# Software Introduction

####

### 1. Anaconda
- An all-inclusive resort for running software: jupyter notebook, python, and others.
- Software runs inside their own local environment, preventing conflicts with the environment of your physical machine.
- Default local environment is "base", but one can create new environments per project/pipeline.
    
> *An environment is a virtual computer with (in our case) its own Python installation, python libraries/packages, and specific library/package versions, which can be completely different from what is installed on the physical machine or other environments.*
>
>> **When linked to a python pipeline**
>> - Guarantees successful runs across time.
>>   - Runs under the same conditions in which it was ***successfully*** built.
>>   - Prevents breaks caused by updates to python packages in the future. 
>> - Guarantees successful runs across separate physical machines.
>>   - Gives the user the software recipe to build the correct environment, instead of using their machine's native environment.

####

### 2. Jupyter Notebook
- Included in the Anaconda distribution.
- Useful when you want to run python interactively: explore the data, generate plots, run and test python scripts as one builds them. 
- To run a python script non-interactively, one exports the notebook as an **Executable Script**. This creates a python/**.py** file used to either:
> - store python functions that collectively build a package — packages allow you to easily call functions inside other python scripts.
> - executes the pipeline: reads data, processes data into results, outputs results.
>> ***Note:*** *jupyter notebooks are ***not*** used to run the pipeline or build the pipeline's associated python package.*
- Has ability to run under any python environment (or "kernel") created within Anaconda — i.e. can emulate the true pipeline environment.
    
####

### 3. Visual Studio Code
- A text editor with python syntax highlighting via an external application called *Pylance*.
- It can run python code but I use it to easily edit python scripts (.py), rather than run code. 
> **Check that Pylance is installed**
> - Open up VSC
> - Go to file > New File -> Dropdown menu
> - Check in the dropdown menu for the "Python File" option.
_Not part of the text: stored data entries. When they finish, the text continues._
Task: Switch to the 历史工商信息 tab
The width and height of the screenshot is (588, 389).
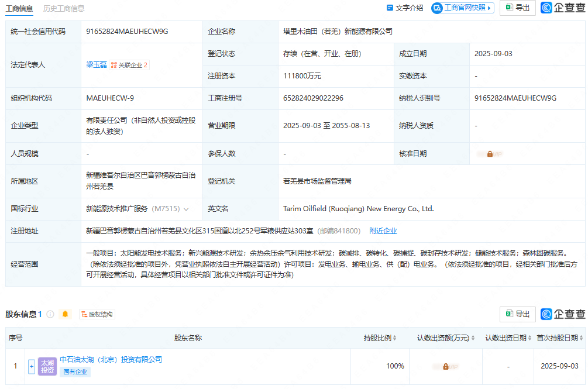Action: tap(64, 8)
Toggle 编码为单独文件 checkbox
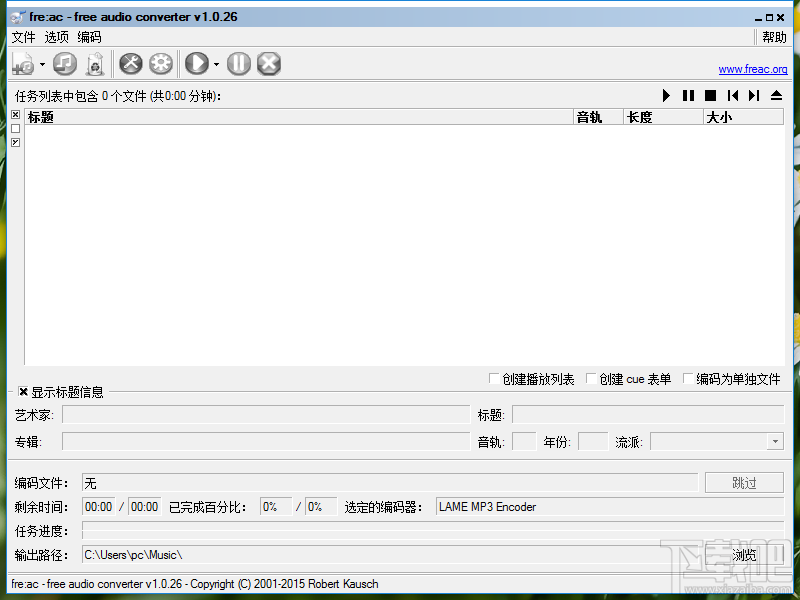 [x=687, y=378]
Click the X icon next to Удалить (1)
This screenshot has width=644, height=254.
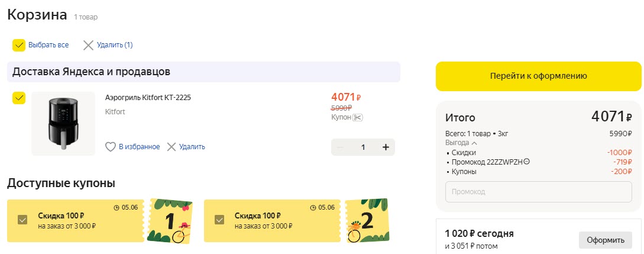[88, 45]
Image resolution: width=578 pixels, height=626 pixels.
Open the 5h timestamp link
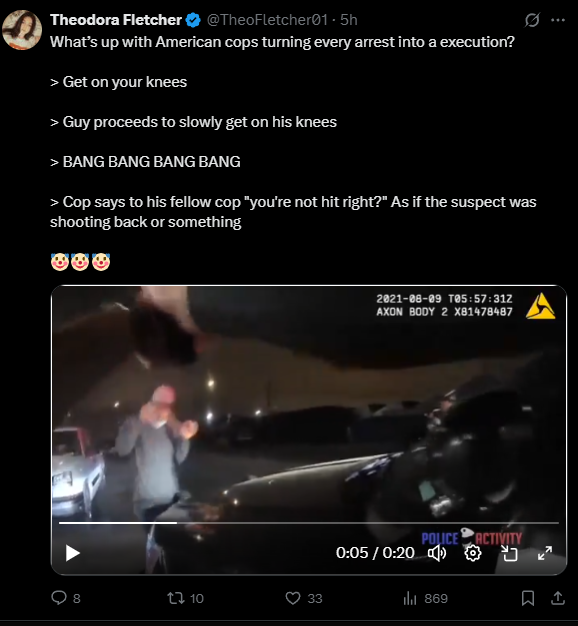tap(348, 20)
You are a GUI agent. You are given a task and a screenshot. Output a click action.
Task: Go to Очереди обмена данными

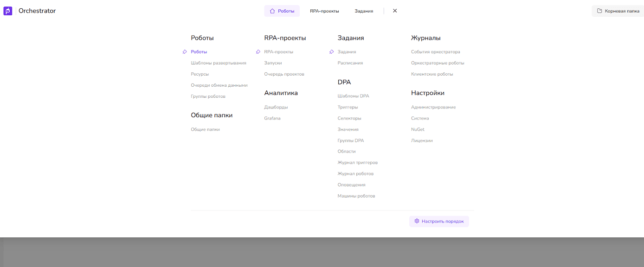coord(219,85)
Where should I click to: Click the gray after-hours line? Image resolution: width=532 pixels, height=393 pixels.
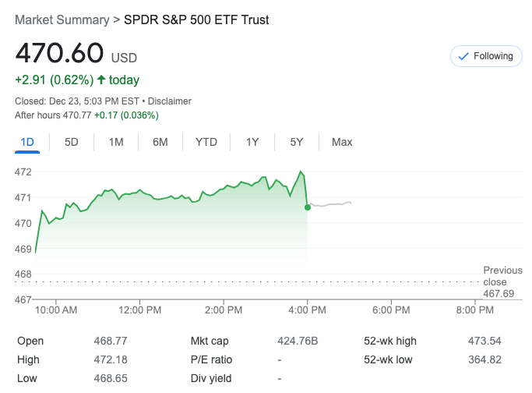tap(331, 204)
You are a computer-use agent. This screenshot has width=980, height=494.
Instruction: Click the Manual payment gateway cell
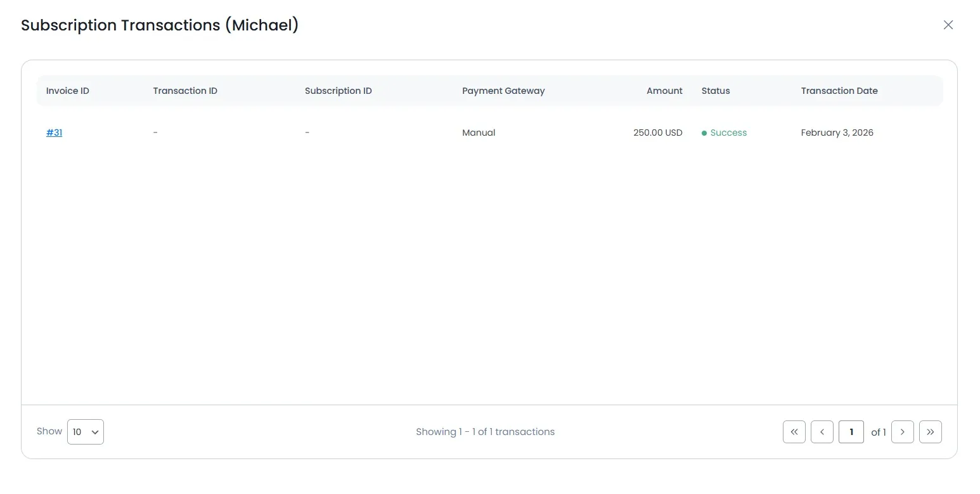pyautogui.click(x=479, y=133)
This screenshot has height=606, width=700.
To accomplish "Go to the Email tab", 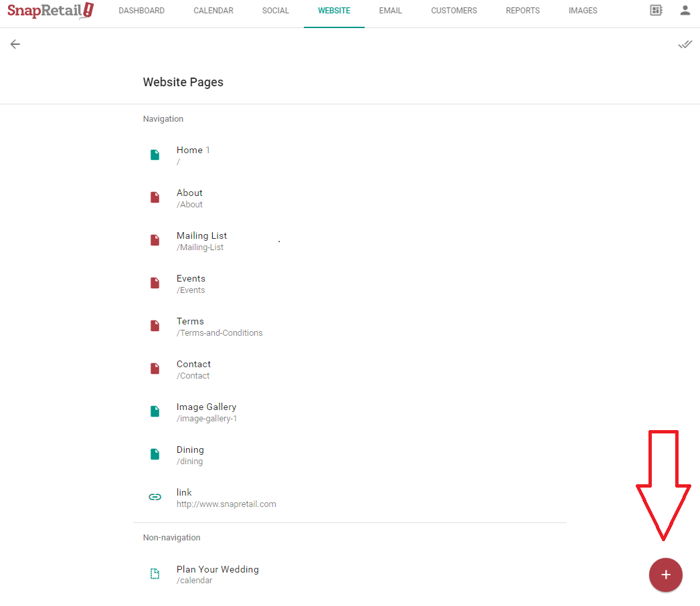I will coord(390,11).
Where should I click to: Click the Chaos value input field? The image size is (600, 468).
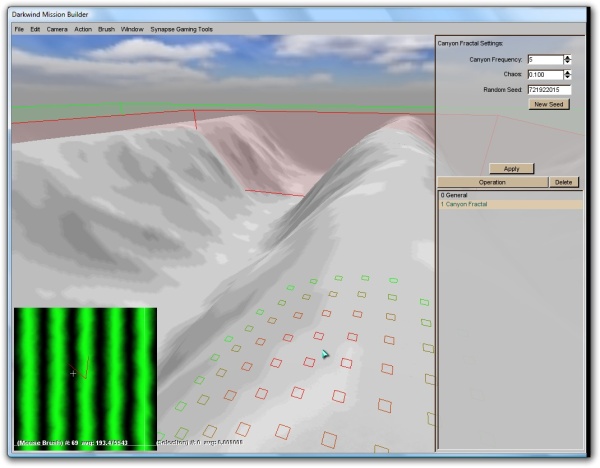coord(544,75)
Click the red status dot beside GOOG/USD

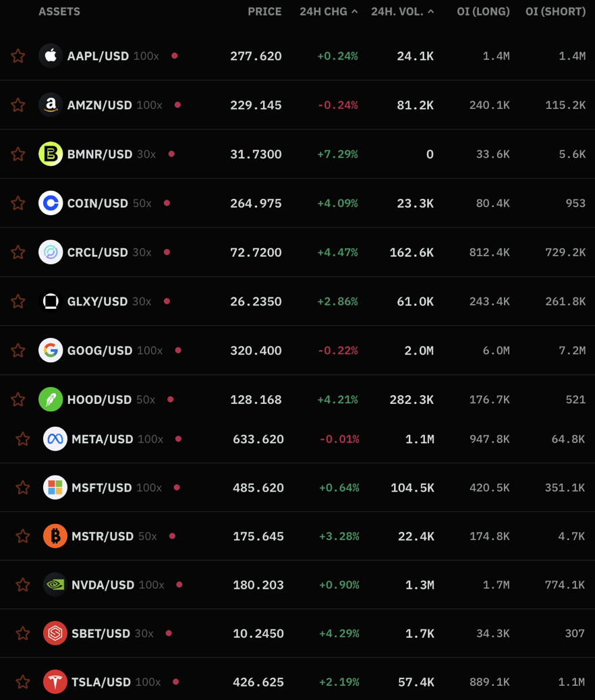click(178, 351)
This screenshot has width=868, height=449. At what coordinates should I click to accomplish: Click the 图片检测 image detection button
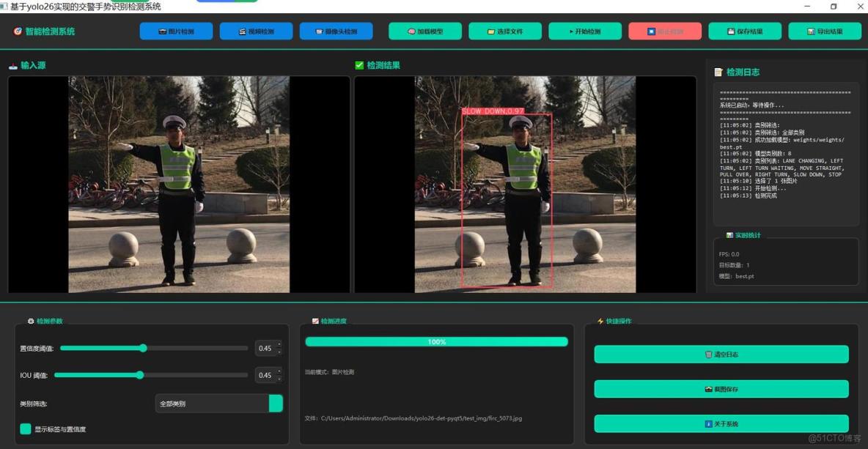click(x=176, y=31)
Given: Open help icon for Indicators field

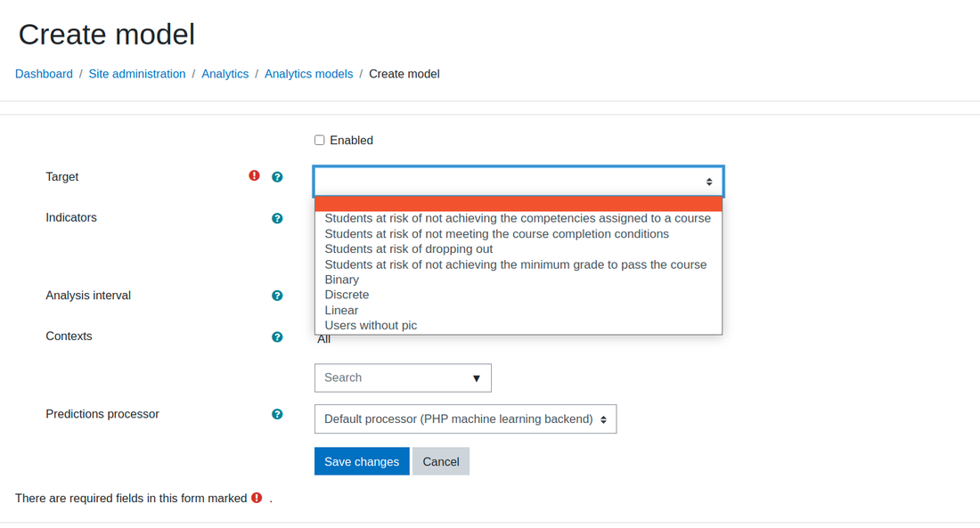Looking at the screenshot, I should pyautogui.click(x=277, y=218).
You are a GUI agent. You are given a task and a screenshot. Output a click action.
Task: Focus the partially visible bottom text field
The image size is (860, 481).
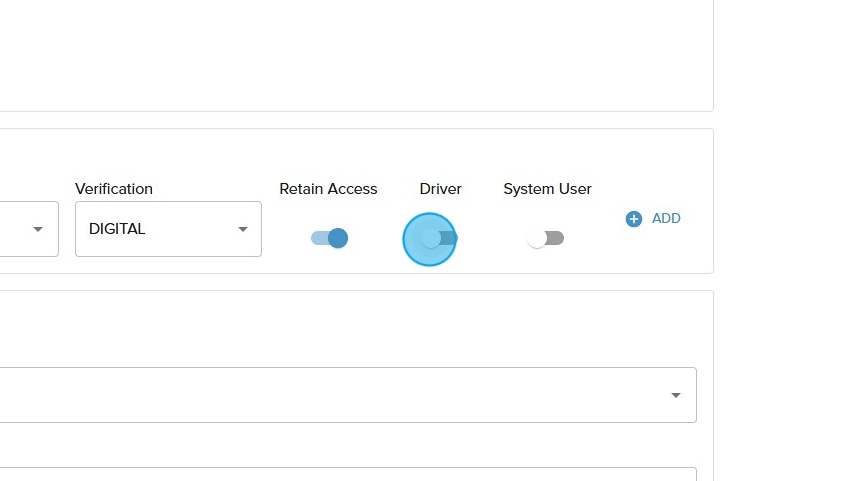coord(340,474)
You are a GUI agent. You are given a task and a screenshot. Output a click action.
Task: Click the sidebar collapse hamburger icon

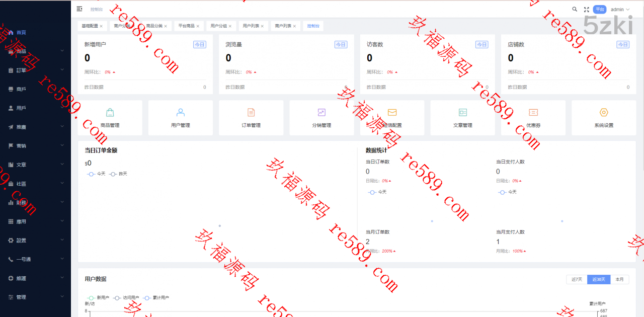pos(79,9)
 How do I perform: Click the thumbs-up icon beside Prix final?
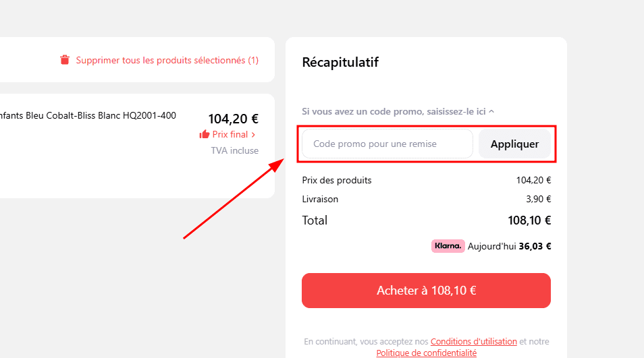[205, 134]
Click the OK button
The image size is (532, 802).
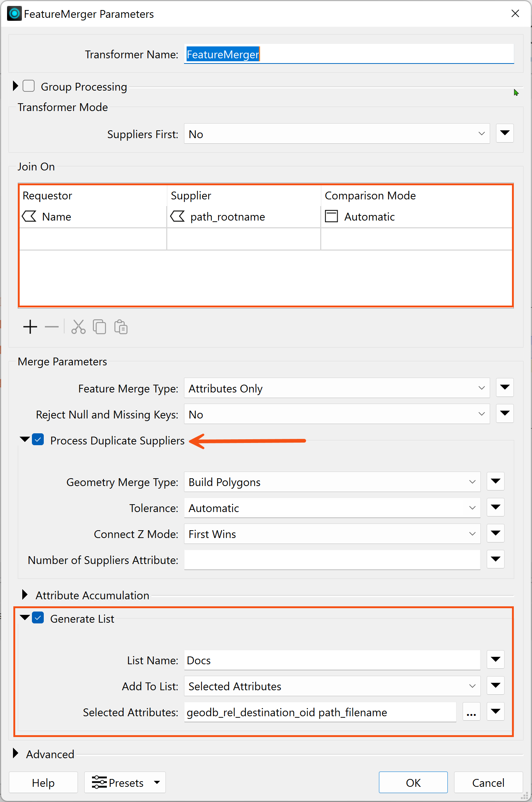[413, 782]
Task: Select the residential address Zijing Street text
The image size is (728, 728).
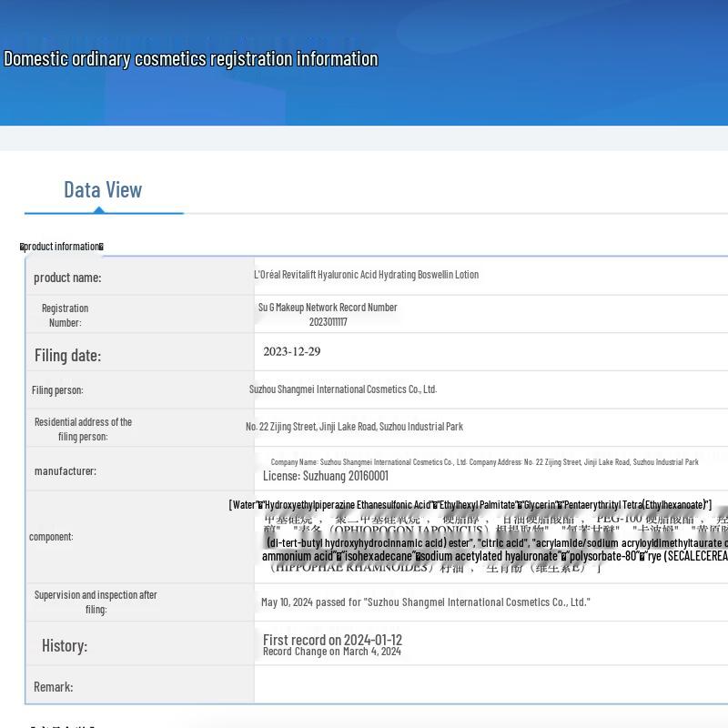Action: (354, 427)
If you don't see it, you need to install Pylance.
>
>>
>> **Install Pylance**
>> - Open up VSC
>> - Select the 5th icon down in the left pane
>> - Search bar: "Pylance"
>> - Click on Pylance and install it. 

####

### 4. Github
- **Github** is a cloud service that stores repositories of code, allowing for simultaneous collaboration. 
> ***It's Box but for code, not data!***
- Cloud repositories are downloaded, or ***cloned***, onto your physical machine. 
> - make changes locally
> - **push** those changes to the cloud repository

####

### 5. Git

- **Git** is version control softare through which your local repository and the cloud repository communicate.
- It comes with a suite of commands that give users control over that relationship.
- The emphasis is on **CONTROL**. 
> - User control can become very complex when there are several collaborators making changes daily and simultaneously.     
>> **For or our purposes, we will be avoiding that complexity and only need to learn a small number of commands, simple version-control concepts, and basic best practices.**

**Main Git commands run locally in Git Bash**
> - `git init` — initialize local folder for github
> - `git clone <repository url>` — copy a repo in the cloud to your local computer
> - `git checkout -b <name>` — create a "branch" on which to make changes to the repo.
> - `git status` — what is different between your local repo and the cloud repo
> - `git commit -m "<description>"` — package all the local changes under a single purpose, preparing them to be pushed to the cloud  
> - `git add <file>` or `git add .` — add an untracked file or all untracked files (".") to be added to the commit.
> - `git rm <file>` — remove a file from being tracked by the repo 
> - `git push -u origin main` or `git push -u origin <branch>` — push the local changes to the repo or to a branch off the repo.
> - `git config --global user.name <your name>` — connect your github account to your local machine
> - `git config --global user.email <your email>` — connect your github account to your local machine 

####

### 6. Git Bash

- **Git Bash** is a command-line terminal for Windows that lets you run Git commands and, as a bonus, many Linux-style system commands inside a Bash shell.
- Python was built for Unix/Linux systems.
- Most servers run Linux with Bash, so nearly all software and data engineers are fluent in Bash—much more than Windows command line.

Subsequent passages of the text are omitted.